:: What is needed ::
Can you echo the listing below verbatim, from the line with "You are a GUI" through the end, leaving out the pictures?
● ● ●
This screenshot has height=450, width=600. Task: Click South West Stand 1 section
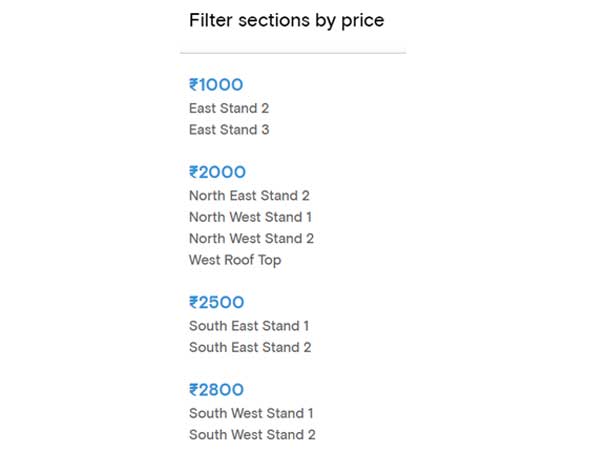[x=252, y=413]
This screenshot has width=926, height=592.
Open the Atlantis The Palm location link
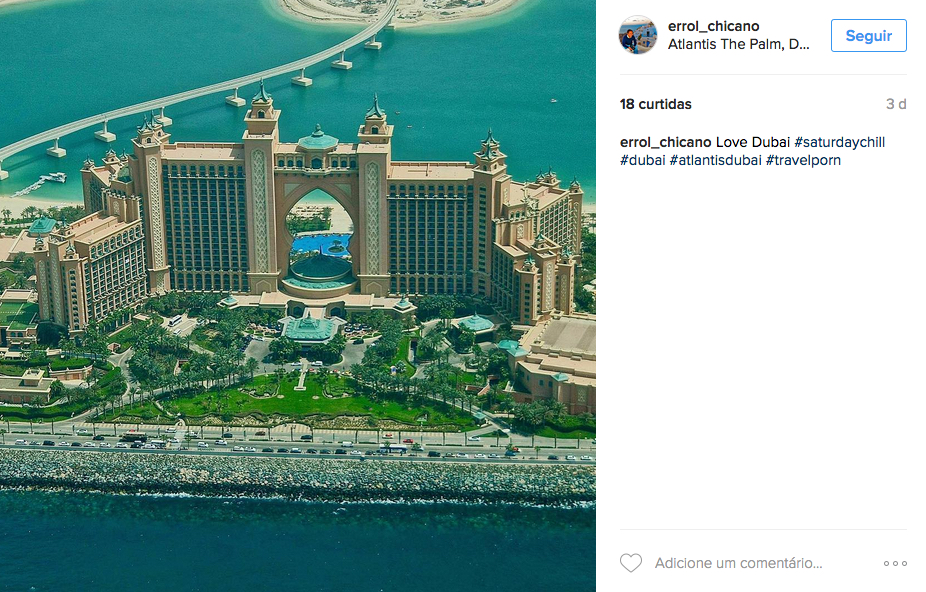738,44
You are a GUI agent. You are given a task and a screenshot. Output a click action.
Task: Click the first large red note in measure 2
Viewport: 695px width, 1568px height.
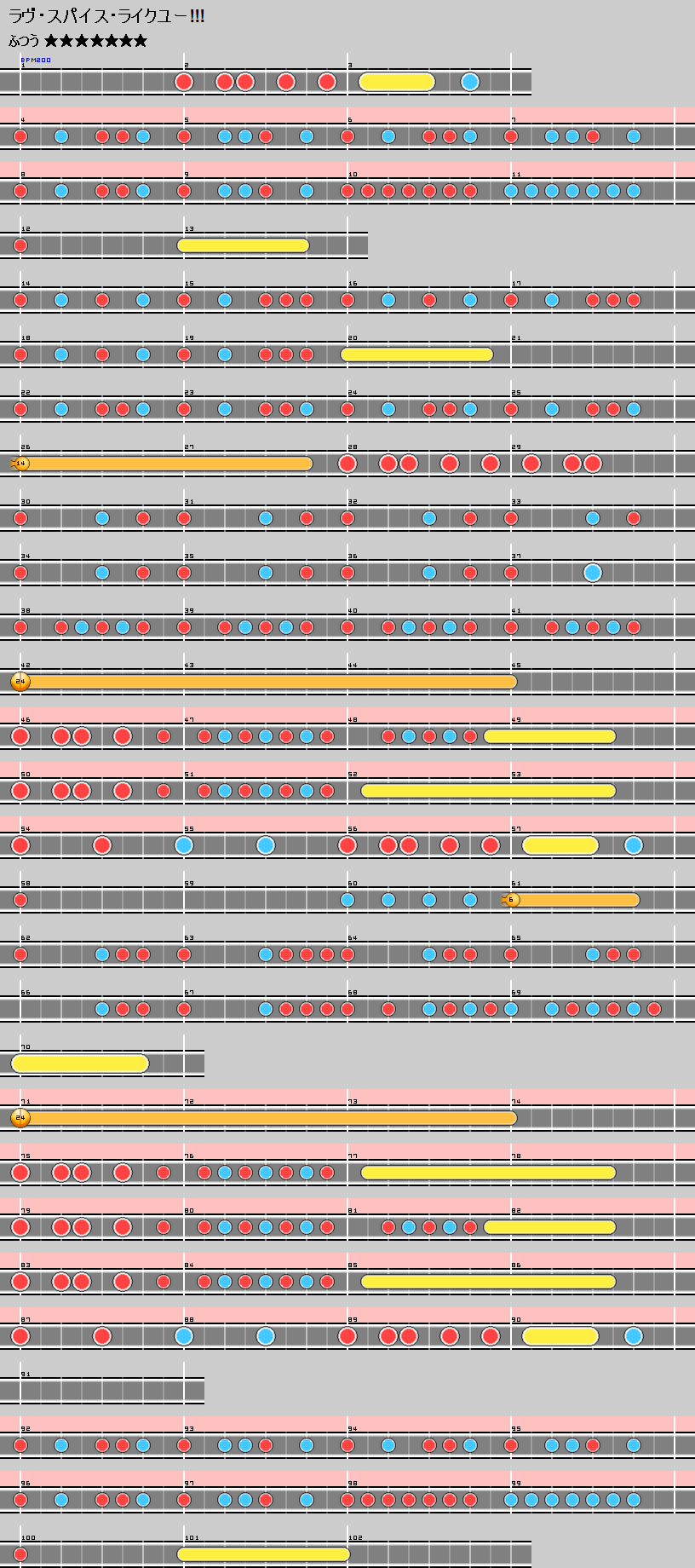click(184, 82)
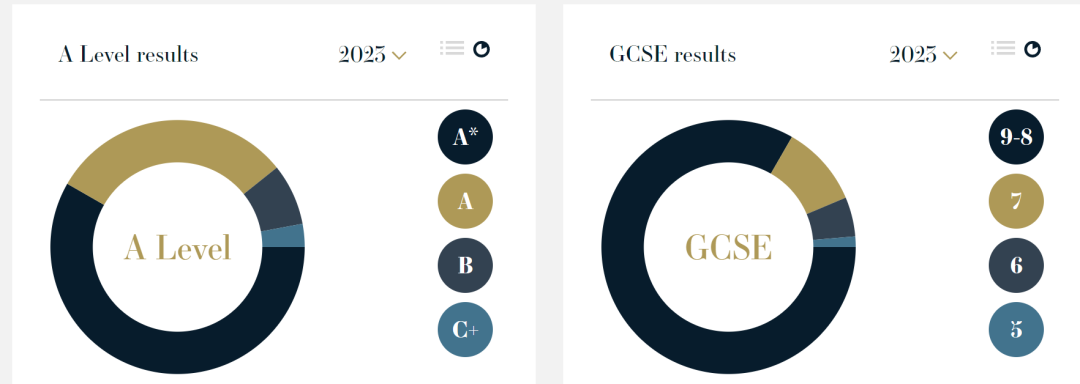
Task: Open the GCSE results year dropdown
Action: 923,54
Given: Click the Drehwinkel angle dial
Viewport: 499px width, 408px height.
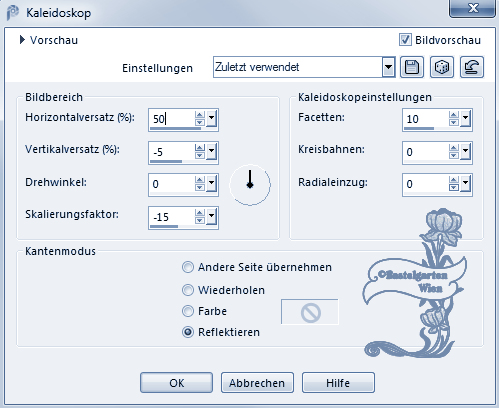Looking at the screenshot, I should pyautogui.click(x=250, y=185).
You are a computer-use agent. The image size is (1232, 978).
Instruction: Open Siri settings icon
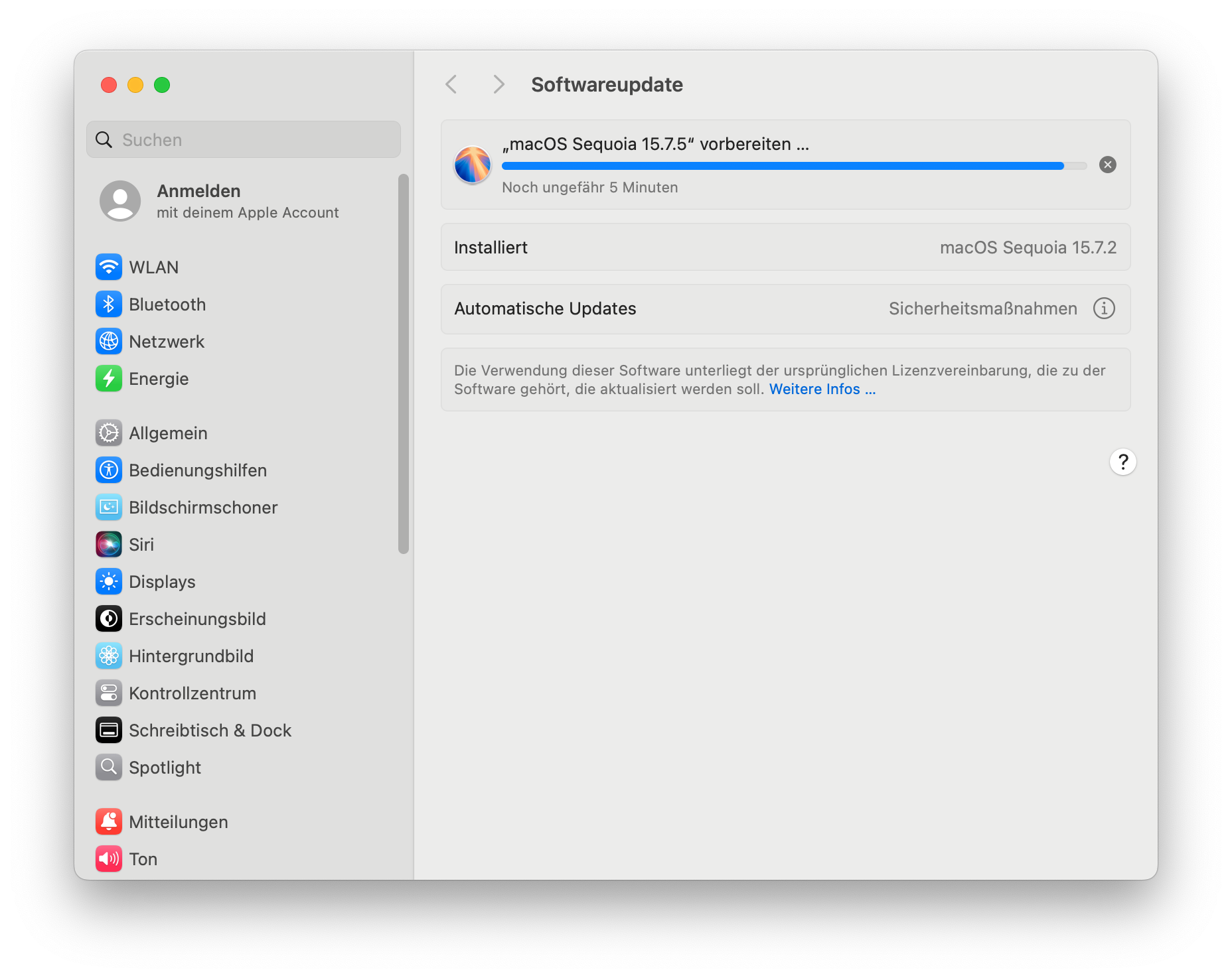pyautogui.click(x=109, y=545)

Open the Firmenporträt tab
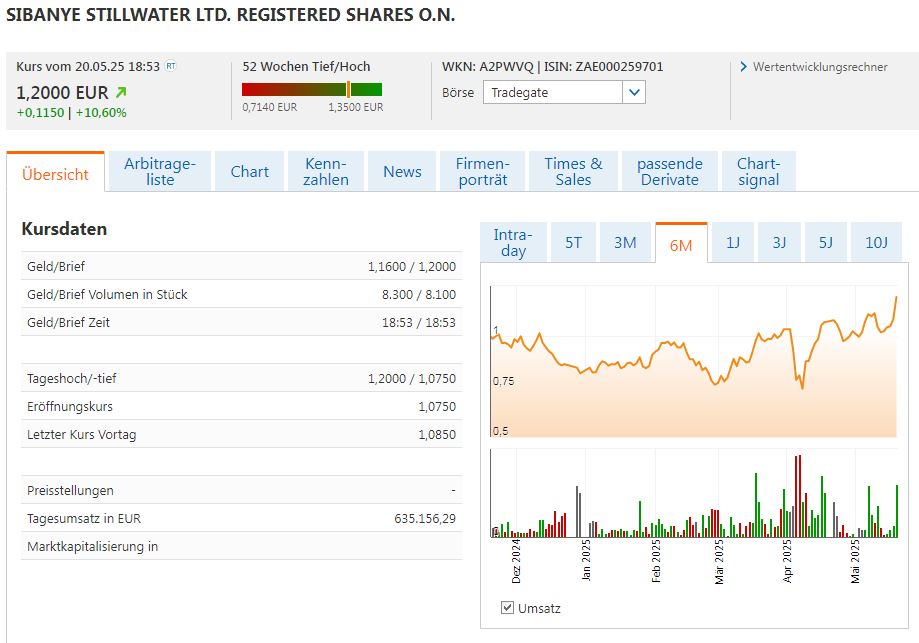(x=483, y=171)
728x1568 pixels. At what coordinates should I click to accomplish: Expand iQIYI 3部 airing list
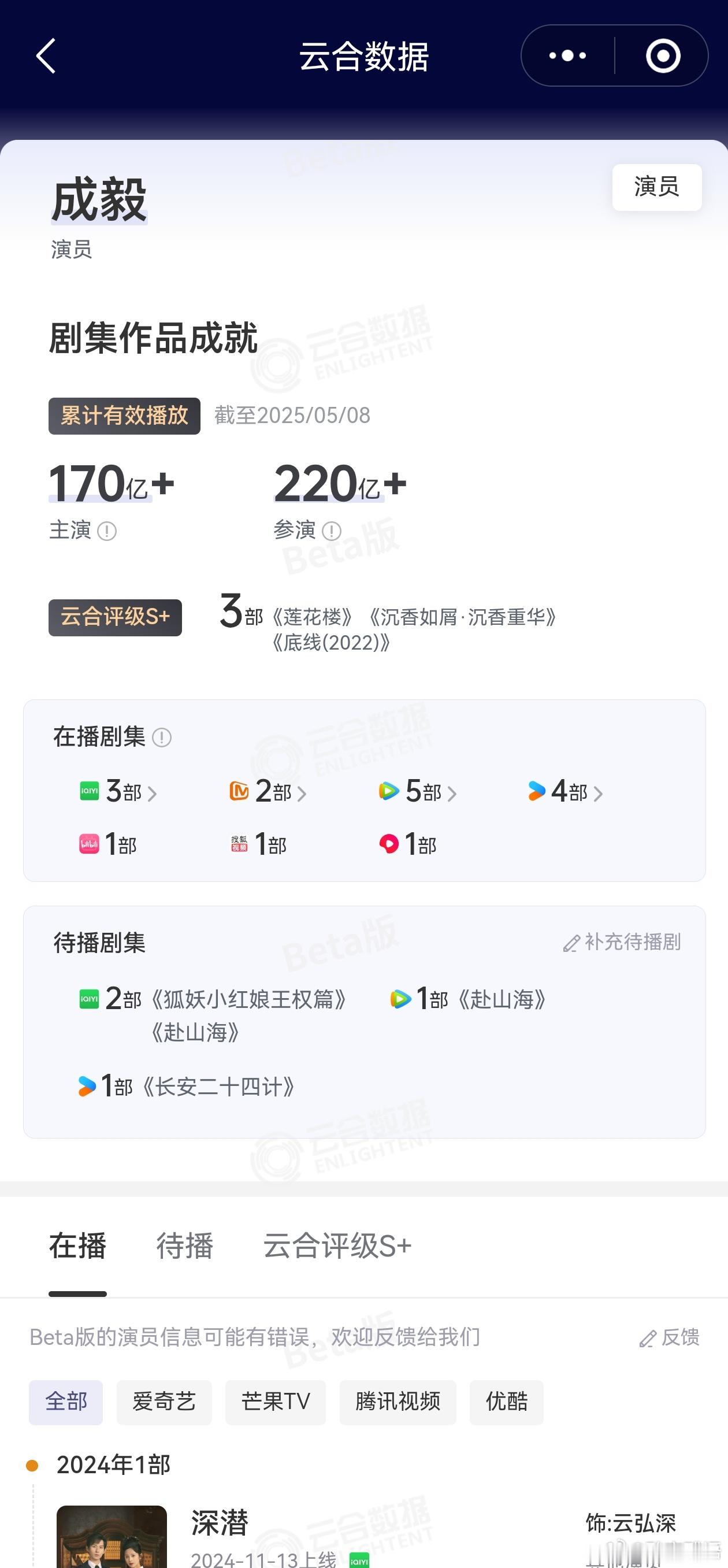[118, 792]
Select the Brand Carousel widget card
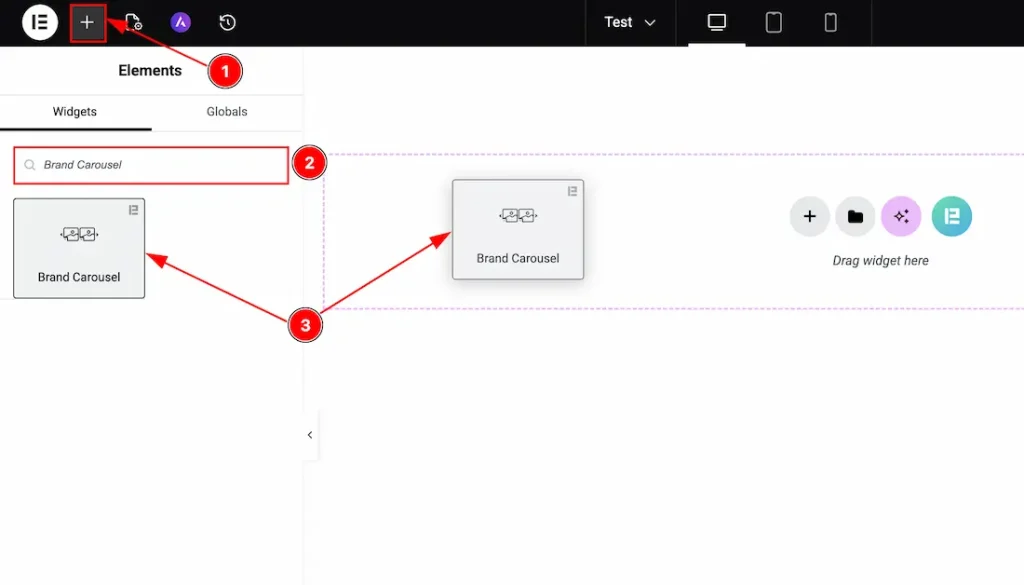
● ● ●
:: Complete output ::
You are a GUI agent. You are given a task and a screenshot. Output a click action.
Task: Click the first large red note in measure 2
Viewport: 695px width, 1568px height.
click(184, 82)
Task: Open the GCSE results year dropdown
Action: 923,54
Given: Click the Drehwinkel angle dial
Viewport: 499px width, 408px height.
Looking at the screenshot, I should pyautogui.click(x=250, y=185).
You are a computer-use agent. The image size is (1232, 978).
Instruction: Open Siri settings icon
pyautogui.click(x=109, y=545)

Open the Firmenporträt tab
(x=483, y=171)
728x1568 pixels. At what coordinates should I click to accomplish: Expand iQIYI 3部 airing list
[118, 792]
Select the Brand Carousel widget card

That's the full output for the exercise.